* **Exercise objective**
Extract all of the records below and reproduce every line word for word, with nothing added or altered.

─── Data lines ───

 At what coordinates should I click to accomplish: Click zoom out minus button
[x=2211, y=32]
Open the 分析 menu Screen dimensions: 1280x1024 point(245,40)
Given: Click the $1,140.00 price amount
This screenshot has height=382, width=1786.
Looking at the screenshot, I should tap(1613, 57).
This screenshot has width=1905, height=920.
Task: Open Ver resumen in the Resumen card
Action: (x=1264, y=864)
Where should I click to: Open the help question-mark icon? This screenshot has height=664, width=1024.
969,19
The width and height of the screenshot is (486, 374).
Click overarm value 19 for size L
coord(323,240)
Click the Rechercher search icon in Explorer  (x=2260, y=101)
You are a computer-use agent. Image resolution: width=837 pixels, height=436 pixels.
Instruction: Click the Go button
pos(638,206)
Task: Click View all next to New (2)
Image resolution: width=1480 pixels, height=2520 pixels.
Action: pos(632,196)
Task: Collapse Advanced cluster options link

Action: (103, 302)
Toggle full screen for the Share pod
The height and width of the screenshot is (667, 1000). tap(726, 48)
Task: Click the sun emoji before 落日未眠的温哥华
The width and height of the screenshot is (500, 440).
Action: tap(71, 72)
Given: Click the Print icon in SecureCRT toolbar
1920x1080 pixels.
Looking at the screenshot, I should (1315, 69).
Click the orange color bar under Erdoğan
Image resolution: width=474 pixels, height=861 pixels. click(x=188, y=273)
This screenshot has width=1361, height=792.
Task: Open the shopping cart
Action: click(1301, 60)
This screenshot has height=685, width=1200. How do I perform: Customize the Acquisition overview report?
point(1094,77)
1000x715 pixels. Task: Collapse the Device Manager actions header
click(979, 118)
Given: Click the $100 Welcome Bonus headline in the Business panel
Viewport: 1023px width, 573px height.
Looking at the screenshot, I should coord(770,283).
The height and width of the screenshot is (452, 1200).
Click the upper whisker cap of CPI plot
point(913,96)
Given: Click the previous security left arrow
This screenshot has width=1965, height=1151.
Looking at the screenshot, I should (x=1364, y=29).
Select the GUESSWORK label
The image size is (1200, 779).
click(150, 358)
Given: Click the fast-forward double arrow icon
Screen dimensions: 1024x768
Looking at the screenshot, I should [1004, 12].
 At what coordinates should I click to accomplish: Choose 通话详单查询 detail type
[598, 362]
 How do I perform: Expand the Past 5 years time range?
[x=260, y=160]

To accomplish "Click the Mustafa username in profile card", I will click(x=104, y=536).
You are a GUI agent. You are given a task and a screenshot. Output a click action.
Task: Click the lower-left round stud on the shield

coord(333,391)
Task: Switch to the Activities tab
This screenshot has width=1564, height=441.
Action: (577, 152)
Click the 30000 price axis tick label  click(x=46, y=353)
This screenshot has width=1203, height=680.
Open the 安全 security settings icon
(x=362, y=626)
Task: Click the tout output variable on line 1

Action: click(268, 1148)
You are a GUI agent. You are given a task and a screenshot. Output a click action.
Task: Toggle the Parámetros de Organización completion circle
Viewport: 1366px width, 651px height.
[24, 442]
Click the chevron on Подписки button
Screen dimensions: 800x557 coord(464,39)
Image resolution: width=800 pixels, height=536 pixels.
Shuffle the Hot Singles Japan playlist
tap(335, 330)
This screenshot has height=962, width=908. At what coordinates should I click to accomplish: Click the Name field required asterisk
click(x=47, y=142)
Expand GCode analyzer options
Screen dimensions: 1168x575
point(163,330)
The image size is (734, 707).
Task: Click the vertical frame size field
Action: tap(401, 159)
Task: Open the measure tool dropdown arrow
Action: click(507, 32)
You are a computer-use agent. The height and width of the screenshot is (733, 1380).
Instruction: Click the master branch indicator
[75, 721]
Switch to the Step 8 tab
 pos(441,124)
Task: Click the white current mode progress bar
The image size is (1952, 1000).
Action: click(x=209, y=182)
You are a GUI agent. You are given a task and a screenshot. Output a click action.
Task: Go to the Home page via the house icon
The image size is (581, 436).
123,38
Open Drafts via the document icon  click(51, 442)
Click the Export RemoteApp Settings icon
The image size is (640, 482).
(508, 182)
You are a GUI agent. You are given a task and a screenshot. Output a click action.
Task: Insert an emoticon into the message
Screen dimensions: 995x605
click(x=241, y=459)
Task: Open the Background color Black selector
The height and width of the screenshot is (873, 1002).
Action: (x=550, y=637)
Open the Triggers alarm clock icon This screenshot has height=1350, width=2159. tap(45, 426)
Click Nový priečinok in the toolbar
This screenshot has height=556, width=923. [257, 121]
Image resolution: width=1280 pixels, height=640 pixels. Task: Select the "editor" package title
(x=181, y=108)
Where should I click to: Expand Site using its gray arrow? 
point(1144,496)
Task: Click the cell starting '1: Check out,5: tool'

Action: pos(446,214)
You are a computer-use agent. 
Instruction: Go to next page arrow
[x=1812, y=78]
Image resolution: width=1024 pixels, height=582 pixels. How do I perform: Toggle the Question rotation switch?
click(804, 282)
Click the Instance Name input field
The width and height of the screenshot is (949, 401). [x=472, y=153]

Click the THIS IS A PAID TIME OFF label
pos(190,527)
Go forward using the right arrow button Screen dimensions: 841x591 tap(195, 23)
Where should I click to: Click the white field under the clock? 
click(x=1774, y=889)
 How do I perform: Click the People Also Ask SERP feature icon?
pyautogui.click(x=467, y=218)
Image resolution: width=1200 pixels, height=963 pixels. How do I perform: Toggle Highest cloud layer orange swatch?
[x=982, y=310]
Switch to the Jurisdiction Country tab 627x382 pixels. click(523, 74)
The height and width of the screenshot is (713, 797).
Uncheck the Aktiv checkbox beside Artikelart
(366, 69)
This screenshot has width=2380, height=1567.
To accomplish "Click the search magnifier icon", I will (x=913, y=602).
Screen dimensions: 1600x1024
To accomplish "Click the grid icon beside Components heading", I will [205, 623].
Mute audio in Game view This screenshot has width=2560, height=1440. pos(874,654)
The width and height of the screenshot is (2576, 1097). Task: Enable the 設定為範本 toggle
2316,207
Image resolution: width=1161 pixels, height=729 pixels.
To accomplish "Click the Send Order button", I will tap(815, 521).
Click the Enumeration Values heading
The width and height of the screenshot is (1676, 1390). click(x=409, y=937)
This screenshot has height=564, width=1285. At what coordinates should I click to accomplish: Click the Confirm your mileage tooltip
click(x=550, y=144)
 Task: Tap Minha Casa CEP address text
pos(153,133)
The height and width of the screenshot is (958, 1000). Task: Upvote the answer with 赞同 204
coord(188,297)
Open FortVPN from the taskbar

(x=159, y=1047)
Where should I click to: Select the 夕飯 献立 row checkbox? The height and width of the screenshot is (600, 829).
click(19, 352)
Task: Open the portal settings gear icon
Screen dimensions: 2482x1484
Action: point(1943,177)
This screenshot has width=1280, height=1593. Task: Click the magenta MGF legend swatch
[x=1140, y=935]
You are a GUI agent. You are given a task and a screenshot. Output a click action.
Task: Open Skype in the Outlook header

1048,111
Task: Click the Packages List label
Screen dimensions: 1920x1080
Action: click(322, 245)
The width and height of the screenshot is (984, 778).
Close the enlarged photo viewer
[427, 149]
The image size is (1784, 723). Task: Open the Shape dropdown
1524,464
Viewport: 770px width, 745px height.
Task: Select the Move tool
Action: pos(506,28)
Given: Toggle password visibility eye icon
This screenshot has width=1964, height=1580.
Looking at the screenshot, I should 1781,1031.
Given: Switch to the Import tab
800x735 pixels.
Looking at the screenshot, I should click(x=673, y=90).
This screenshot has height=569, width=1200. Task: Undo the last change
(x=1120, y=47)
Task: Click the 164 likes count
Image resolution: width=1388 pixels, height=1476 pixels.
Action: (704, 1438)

───

* **Written reply**
 At what coordinates should I click to accomplish: Click zoom out minus button
[x=2211, y=32]
Open the 分析 menu Screen dimensions: 1280x1024 point(245,40)
Given: Click the $1,140.00 price amount
This screenshot has height=382, width=1786.
Looking at the screenshot, I should tap(1613, 57).
This screenshot has width=1905, height=920.
Task: Open Ver resumen in the Resumen card
Action: (x=1264, y=864)
Where should I click to: Open the help question-mark icon? This screenshot has height=664, width=1024.
969,19
The width and height of the screenshot is (486, 374).
Click overarm value 19 for size L
coord(323,240)
Click the Rechercher search icon in Explorer  (x=2260, y=101)
You are a computer-use agent. Image resolution: width=837 pixels, height=436 pixels.
Instruction: Click the Go button
pos(638,206)
Task: Click View all next to New (2)
Image resolution: width=1480 pixels, height=2520 pixels.
Action: pos(632,196)
Task: Collapse Advanced cluster options link

Action: (103, 302)
Toggle full screen for the Share pod
The height and width of the screenshot is (667, 1000). tap(726, 48)
Task: Click the sun emoji before 落日未眠的温哥华
The width and height of the screenshot is (500, 440).
Action: tap(71, 72)
Given: Click the Print icon in SecureCRT toolbar
1920x1080 pixels.
Looking at the screenshot, I should (1315, 69).
Click the orange color bar under Erdoğan
Image resolution: width=474 pixels, height=861 pixels. click(x=188, y=273)
This screenshot has width=1361, height=792.
Task: Open the shopping cart
Action: click(1301, 60)
This screenshot has height=685, width=1200. How do I perform: Customize the Acquisition overview report?
point(1094,77)
1000x715 pixels. Task: Collapse the Device Manager actions header
click(979, 118)
Given: Click the $100 Welcome Bonus headline in the Business panel
Viewport: 1023px width, 573px height.
Looking at the screenshot, I should coord(770,283).
The height and width of the screenshot is (452, 1200).
Click the upper whisker cap of CPI plot
point(913,96)
Given: Click the previous security left arrow
This screenshot has width=1965, height=1151.
Looking at the screenshot, I should (x=1364, y=29).
Select the GUESSWORK label
The image size is (1200, 779).
click(150, 358)
Given: Click the fast-forward double arrow icon
Screen dimensions: 1024x768
Looking at the screenshot, I should [1004, 12].
 At what coordinates should I click to accomplish: Choose 通话详单查询 detail type
[598, 362]
 How do I perform: Expand the Past 5 years time range?
[x=260, y=160]

To accomplish "Click the Mustafa username in profile card", I will click(x=104, y=536).
You are a GUI agent. You are given a task and a screenshot. Output a click action.
Task: Click the lower-left round stud on the shield

coord(333,391)
Task: Switch to the Activities tab
This screenshot has width=1564, height=441.
Action: (577, 152)
Click the 30000 price axis tick label  click(x=46, y=353)
This screenshot has width=1203, height=680.
Open the 安全 security settings icon
(x=362, y=626)
Task: Click the tout output variable on line 1

Action: click(268, 1148)
You are a GUI agent. You are given a task and a screenshot. Output a click action.
Task: Toggle the Parámetros de Organización completion circle
Viewport: 1366px width, 651px height.
[24, 442]
Click the chevron on Подписки button
Screen dimensions: 800x557 coord(464,39)
Image resolution: width=800 pixels, height=536 pixels.
Shuffle the Hot Singles Japan playlist
tap(335, 330)
This screenshot has height=962, width=908. At what coordinates should I click to accomplish: Click the Name field required asterisk
click(x=47, y=142)
Expand GCode analyzer options
Screen dimensions: 1168x575
point(163,330)
The image size is (734, 707).
Task: Click the vertical frame size field
Action: tap(401, 159)
Task: Open the measure tool dropdown arrow
Action: click(507, 32)
You are a computer-use agent. The height and width of the screenshot is (733, 1380).
Instruction: Click the master branch indicator
[75, 721]
Switch to the Step 8 tab
 pos(441,124)
Task: Click the white current mode progress bar
The image size is (1952, 1000).
Action: click(x=209, y=182)
You are a GUI agent. You are given a task and a screenshot. Output a click action.
Task: Go to the Home page via the house icon
The image size is (581, 436).
123,38
Open Drafts via the document icon  click(51, 442)
Click the Export RemoteApp Settings icon
The image size is (640, 482).
(508, 182)
You are a GUI agent. You are given a task and a screenshot. Output a click action.
Task: Insert an emoticon into the message
Screen dimensions: 995x605
click(x=241, y=459)
Task: Open the Background color Black selector
The height and width of the screenshot is (873, 1002).
Action: (x=550, y=637)
Open the Triggers alarm clock icon This screenshot has height=1350, width=2159. tap(45, 426)
Click Nový priečinok in the toolbar
This screenshot has height=556, width=923. [257, 121]
Image resolution: width=1280 pixels, height=640 pixels. Task: Select the "editor" package title
(x=181, y=108)
Where should I click to: Expand Site using its gray arrow? 
point(1144,496)
Task: Click the cell starting '1: Check out,5: tool'

Action: pos(446,214)
You are a computer-use agent. 
Instruction: Go to next page arrow
[x=1812, y=78]
Image resolution: width=1024 pixels, height=582 pixels. How do I perform: Toggle the Question rotation switch?
click(804, 282)
Click the Instance Name input field
The width and height of the screenshot is (949, 401). [x=472, y=153]

Click the THIS IS A PAID TIME OFF label
pos(190,527)
Go forward using the right arrow button Screen dimensions: 841x591 tap(195, 23)
Where should I click to: Click the white field under the clock? 
click(x=1774, y=889)
 How do I perform: Click the People Also Ask SERP feature icon?
pyautogui.click(x=467, y=218)
Image resolution: width=1200 pixels, height=963 pixels. How do I perform: Toggle Highest cloud layer orange swatch?
[x=982, y=310]
Switch to the Jurisdiction Country tab 627x382 pixels. click(523, 74)
The height and width of the screenshot is (713, 797).
Uncheck the Aktiv checkbox beside Artikelart
(366, 69)
This screenshot has width=2380, height=1567.
To accomplish "Click the search magnifier icon", I will (x=913, y=602).
Screen dimensions: 1600x1024
To accomplish "Click the grid icon beside Components heading", I will [205, 623].
Mute audio in Game view This screenshot has width=2560, height=1440. pos(874,654)
The width and height of the screenshot is (2576, 1097). Task: Enable the 設定為範本 toggle
2316,207
Image resolution: width=1161 pixels, height=729 pixels.
To accomplish "Click the Send Order button", I will tap(815, 521).
Click the Enumeration Values heading
The width and height of the screenshot is (1676, 1390). click(x=409, y=937)
This screenshot has height=564, width=1285. At what coordinates should I click to accomplish: Click the Confirm your mileage tooltip
click(x=550, y=144)
 Task: Tap Minha Casa CEP address text
pos(153,133)
The height and width of the screenshot is (958, 1000). Task: Upvote the answer with 赞同 204
coord(188,297)
Open FortVPN from the taskbar

(x=159, y=1047)
Where should I click to: Select the 夕飯 献立 row checkbox? The height and width of the screenshot is (600, 829).
click(19, 352)
Task: Open the portal settings gear icon
Screen dimensions: 2482x1484
Action: point(1943,177)
This screenshot has width=1280, height=1593. Task: Click the magenta MGF legend swatch
[x=1140, y=935]
You are a GUI agent. You are given a task and a screenshot. Output a click action.
Task: Open Skype in the Outlook header

1048,111
Task: Click the Packages List label
Screen dimensions: 1920x1080
Action: click(322, 245)
The width and height of the screenshot is (984, 778).
Close the enlarged photo viewer
[427, 149]
The image size is (1784, 723). Task: Open the Shape dropdown
1524,464
Viewport: 770px width, 745px height.
Task: Select the Move tool
Action: pos(506,28)
Given: Toggle password visibility eye icon
This screenshot has width=1964, height=1580.
Looking at the screenshot, I should 1781,1031.
Given: Switch to the Import tab
800x735 pixels.
Looking at the screenshot, I should click(x=673, y=90).
This screenshot has height=569, width=1200. Task: Undo the last change
(x=1120, y=47)
Task: Click the 164 likes count
Image resolution: width=1388 pixels, height=1476 pixels.
Action: (704, 1438)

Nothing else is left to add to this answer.